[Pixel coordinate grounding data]
------------------------------------------------------------

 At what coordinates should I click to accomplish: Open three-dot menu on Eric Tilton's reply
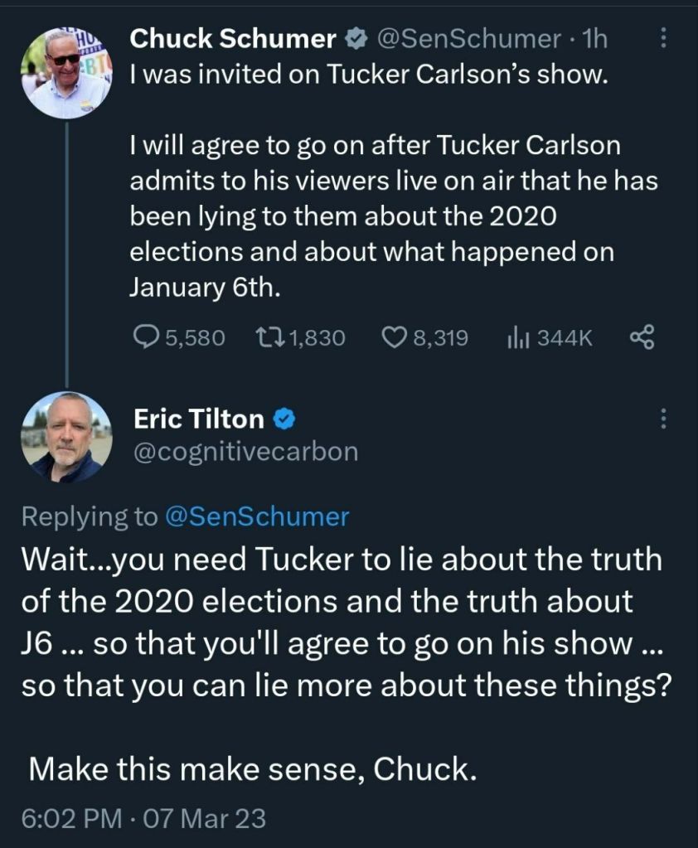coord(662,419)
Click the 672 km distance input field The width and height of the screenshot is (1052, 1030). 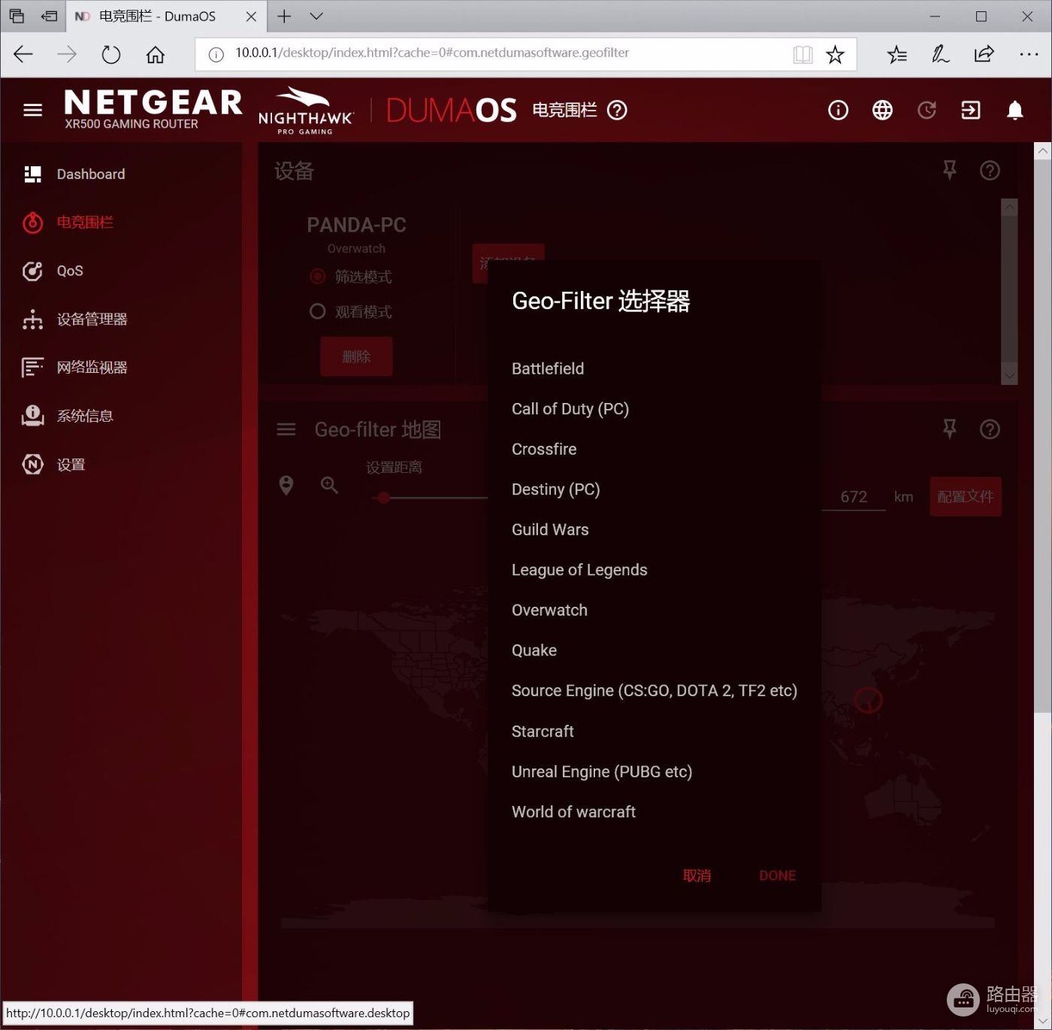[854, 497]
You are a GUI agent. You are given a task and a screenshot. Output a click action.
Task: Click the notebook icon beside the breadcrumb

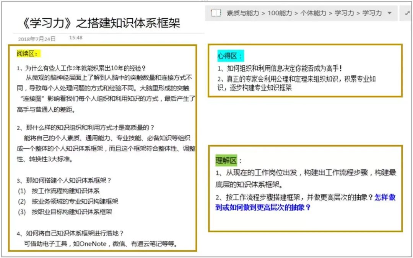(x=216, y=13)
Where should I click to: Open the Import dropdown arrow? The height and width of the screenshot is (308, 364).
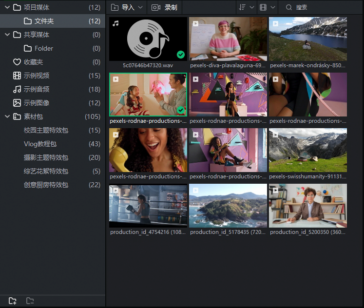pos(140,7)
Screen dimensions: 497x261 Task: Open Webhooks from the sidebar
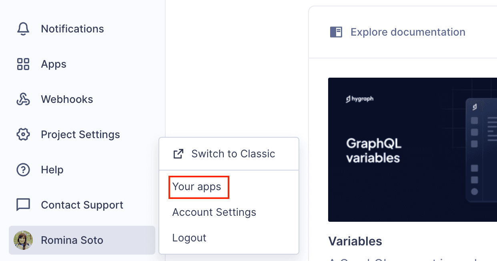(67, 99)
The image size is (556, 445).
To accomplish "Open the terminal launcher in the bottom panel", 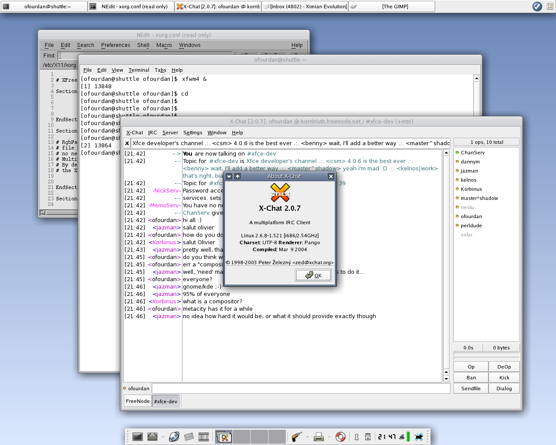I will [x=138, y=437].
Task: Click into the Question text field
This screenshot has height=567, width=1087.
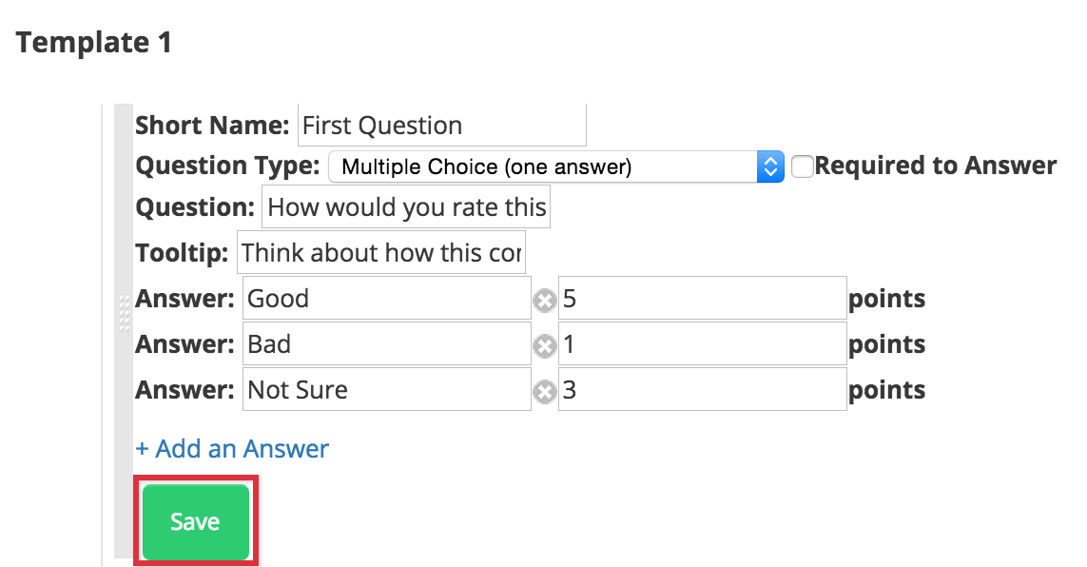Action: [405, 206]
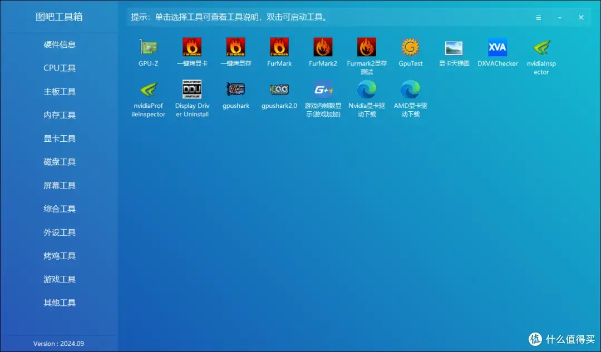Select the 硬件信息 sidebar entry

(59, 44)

------------------------------------------------------------

→ **Work order**: Exactly the lines above, from the one containing "You are a GUI" down to the one containing "The image size is (556, 445).", are to be repeated, including both ends. Pictures are not part of the copy.

→ **Written reply**:
You are a GUI agent. You are given a task and a screenshot. Output a click action.
Task: Click the notebook icon beside the breadcrumb

(x=216, y=13)
Where should I click to: Open the Import dropdown arrow? The height and width of the screenshot is (308, 364).
pos(140,7)
Screen dimensions: 497x261 Task: Open Webhooks from the sidebar
(67, 99)
The image size is (556, 445).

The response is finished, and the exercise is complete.